Le résultat a été impressionnant : les efforts conjugués de la France et de l’Allemagne ont permis la création du système européen de coopération le plus perfectionné, le plus évolué, le plus solide aussi de l’histoire de notre continent. Allemands et Français ont été au cœur de cette aventure, dont le succès s’est traduit par les élargissements successifs. À six, à neuf, à dix, à douze puis à quinze, l’Allemagne et la France ont toujours été là, ensemble malgré le poids de leurs différends historiques, pour poursuivre le but inscrit dans le traité de Rome : établir les fondements d’une union sans cesse plus étroite entre les peuples européens.
Après tant de loyaux services, faut-il recommander à la coopération franco-allemande de prendre un peu de repos ? Ce serait une grave erreur. L’Europe a en effet connu ces dernières années des bouleversements considérables : la chute du Mur, la conversion des ex-pays satellites de l’URSS à la démocratie et à l’économie de marché, la dislocation du système soviétique mais aussi la guerre en ex-Yougoslavie, la montée des risques de déstabilisation dans les pays méditerranéens non européens, et un scepticisme grandissant dans les opinions publiques d’Europe occidentale vis-à-vis de la construction européenne, en particulier après les difficiles débats de ratification du traité de Maastricht.
L’Europe paraît plus libre qu’il y a quelques années, avec comme plus grand symbole la réunification de l’Allemagne, et l’intégration sans heurts des länder de l’Est dans l’Union européenne, mais l’Europe paraît aussi déstabilisée : plus que jamais, l’Europe manque d’un pôle stabilisateur, d’une force de liberté, de paix et de prospérité. Voilà le destin, historique, de l’Union européenne.

Données fournies>
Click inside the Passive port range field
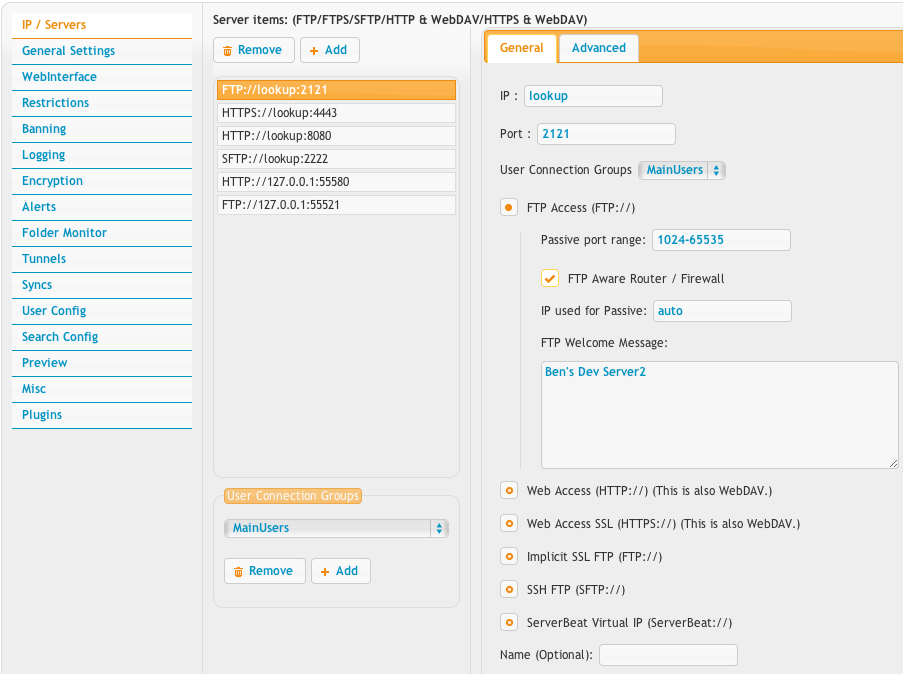Image resolution: width=903 pixels, height=674 pixels. [721, 240]
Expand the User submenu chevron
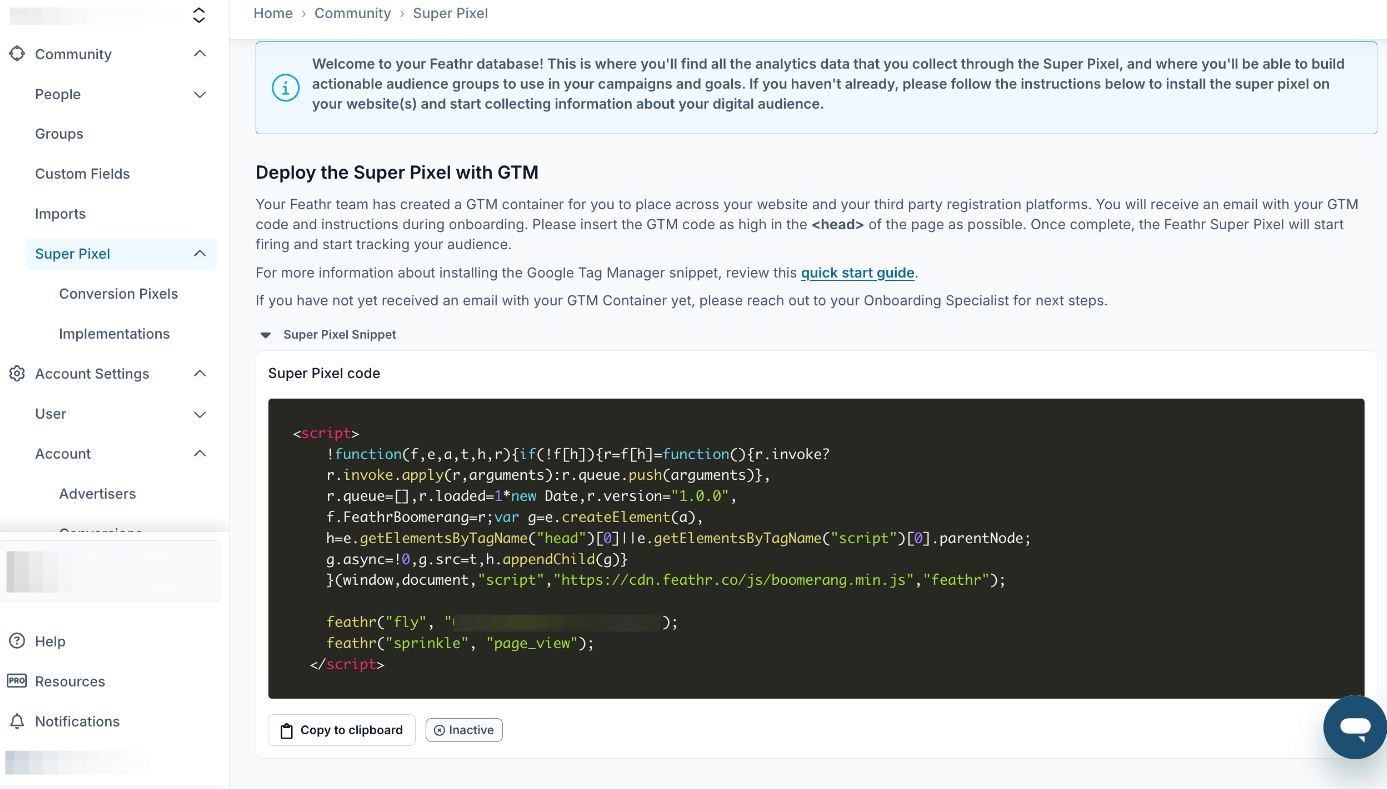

Sujet à traiter>
Poursuivez le texte sur la coopération franco-allemande et l'Union européenne à partir de l'endroit où il s'arrête. Ces données ont une autre origine que le texte.

Corrigé de l'exercice>
Pour être à la hauteur de son destin, l’Union doit s’adapter au nouveau contexte européen. Cette adaptation est la priorité de la coopération franco-allemande. Face à un nouveau monde rempli d’autant d’espoirs que d’incertitudes, la France et l’Allemagne doivent resserrer les rangs.
En ce qui concerne la France, nous avons à la fois la volonté et les moyens d’être à la hauteur de cette tâche historique.
La volonté ne doit plus faire de doute. Une élection présidentielle a eu lieu il y a quelques mois en France ; et c’est toujours un événement politique important en Europe. Le président Chirac est clairement un gaulliste européen. Il l’a prouvé maintes fois, en particulier en sauvant la ratification du traité de Maastricht en France, lorsqu’il s’est engagé, contre une bonne partie de son camp, en faveur du « oui ». Il le prouve encore en réaffirmant la place essentielle du couple franco-allemand dans la construction européenne, comme il a pu le redire directement hier soir, ici à Bonn, au chancelier Kohl.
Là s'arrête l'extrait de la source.